What's the best seat on long haul Virgin A340 flight?
April 15, 2005 6:58 AM   Subscribe

Which would be the best economy class seat to sit in on this Airbus A340, on a 13 hour flight from Shanghai to Heathrow?

I have an obsession with getting the best seats on trains and in auditoriums, and I'm soon to take my first long haul flight and am getting a bit obsessed about which seat I should try and aim for on the plane. I want a window seat, and it is a day time flight going East to West, so I guess K is the best option to avoid the sun shining in. 41-48 are out because they are above the wing and I'd like to see the ground. Given that I have long legs, my initial reaction was to go for K50, as there are no seats in front as it is by a door. But what, then, of the seat back TV that I am supposed to get? If there is not seat in front, what do I have in place of a seat back TV? Are there any other disadvantages about sitting by an exit? Failing K50, I reckon that K61 is my best bet. Any experienced fliers concur? I know this sounds terribly trivial, but it is 13 hours, and it is my holiday, and it is my first long flight, so I want to get it right.
posted by chill to Travel & Transportation (12 answers total) 1 user marked this as a favorite
I, personally, would say Row 50, seat A, C, H, or K. Exit row seats usually have tons more leg room.

Of course, this is good only if you are comfortable with the responsibility of being able to open the emergency door in an emergency. But, you know, the chances of that are terribly high.

As a second choice, I would go with row 49, again for the extra leg room. I would try to get an isle seat for easier access, but in that row they should all be pretty easy to get to.
posted by JudoGno at 7:11 AM on April 15, 2005 [1 favorite]

A50 or K50. If both are taken, anything in 49. They have TV's that popup from the arm rest. Very cool, and much more positionable than if they were in a headrest. A note of caution in 49--they have the little table in front of them for child seats. It doesn't get in your way at all, but it does increase the chance that you'll be seated near a kid.

(I had 50+ flights last year, most of them transatlantic in 777 and Airbus birds. And I'm 6'3", so legroom in a must for me, as is a good TV!)
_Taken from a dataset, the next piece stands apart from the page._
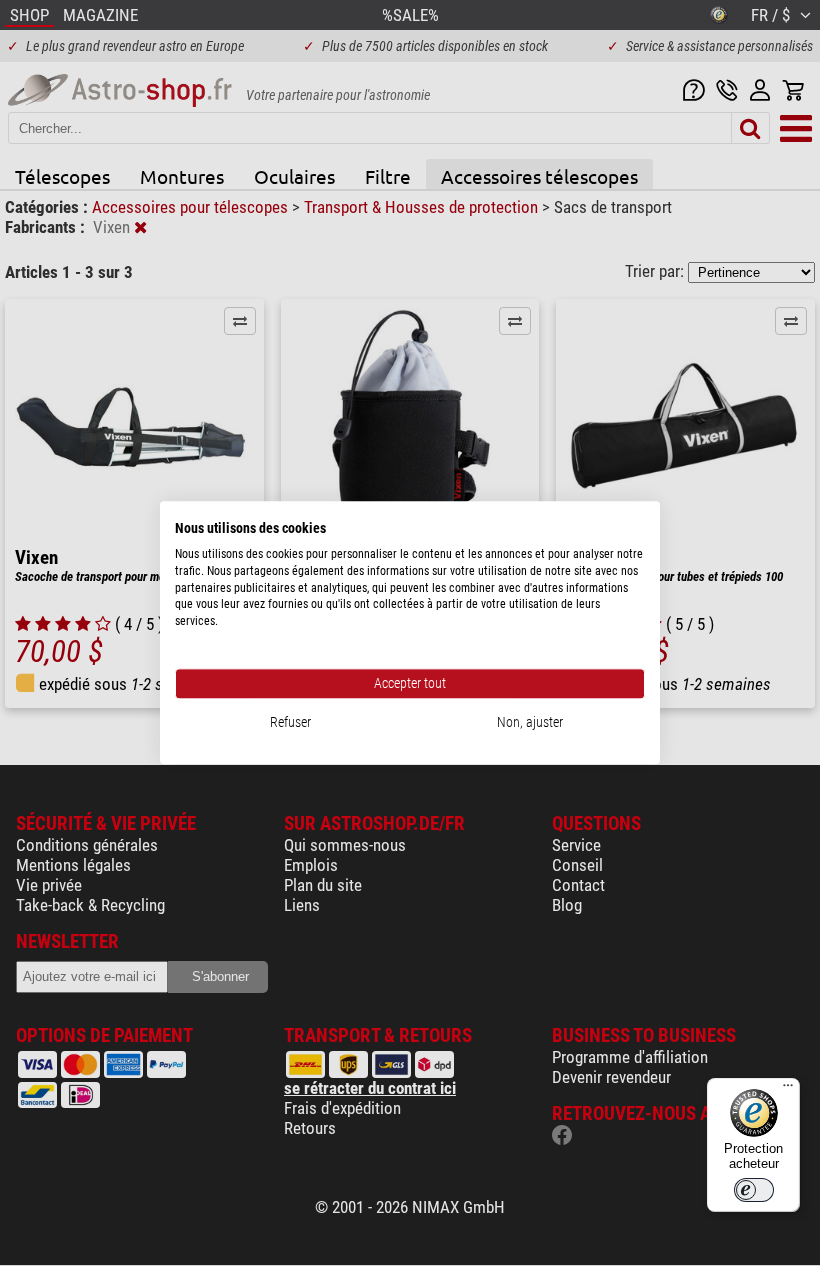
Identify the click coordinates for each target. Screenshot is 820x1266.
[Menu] (788, 1090)
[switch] (754, 1190)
On preview: Avoid 50C and 50H. It's hard to sleep in them, and you'll frequently be jostled by the push carts that go up and down the aisle.
posted by NotMyselfRightNow at 7:13 AM on April 15, 2005

Well, for pure comfort according to seat guru your best bests are seats
7 H,K - bulkhead extra space
41 the whole row - bulkhead extra space
50 A,C,H,K - exit row

But go over to seatguru. Nice rollovers for any given seat. I'd almost always take the extra space especially over a long flight.

And if you can buy a pair of noise reducing headphones. They seem to make the greatest difference for me in being able to relax.
posted by filmgeek at 7:16 AM on April 15, 2005

Here is Seat Guru's opinion.
posted by fionab at 7:17 AM on April 15, 2005

Try V-Flyer
posted by quiet at 7:57 AM on April 15, 2005

Excellent responses, many thanks. 50K it is.
posted by chill at 8:04 AM on April 15, 2005

Remember infants and families often get put in the bulkhead seats .... legroom is one thing, mewling and puking is another....
posted by Rumple at 8:25 AM on April 15, 2005

I would suggest against row 50 because you will be near the toilets.

You will have people lining up near you during the entire flight. Their chatter may keep you awake. Also, the location develops a certain odour after a time.

You are best to sit at row 41 - this is the cutoff section between b-class and economy, so you will likely be served first (then drift off to sleep while the rest of the cabin gets its meals). Also, there's little traffic near 'your' curtain
posted by seawallrunner at 11:29 AM on April 15, 2005

On Virgin Atlantic they charge you for an exit row seat (around USD 50, I think), which is one of the reasons I don't like VS.
Q Can I select an exit row seat?
A Exit row seats are held for assignment at airport check in only, as passengers wishing to sit in these seats must be physically capable of carrying out the associated responsibilities. We must be able to see a passenger’s physical condition before assigning them an exit row seat. On most routes, these seats can be purchased for a nominal fee on arrival at the airport.
posted by grouse at 12:31 PM on April 15, 2005

The websites noted here may detail it, but beware of the exit row whose seats don't recline. I remember getting excited about an exit row on a US Air flight (don't remember the plane type though), then realizing I was having quite a bit of trouble enjoying my ample legroom while my neck compressed and my entire torso wanted to pitch forward.
posted by jalexei at 12:36 PM on April 15, 2005

jalexei: Seatguru usually has that kind of info.
posted by grouse at 4:47 PM on April 15, 2005

OK, following the feedback about booking exit seats in advance, and the possibility of screaming kids, I've gone for K55 instead. Excellent, well done team.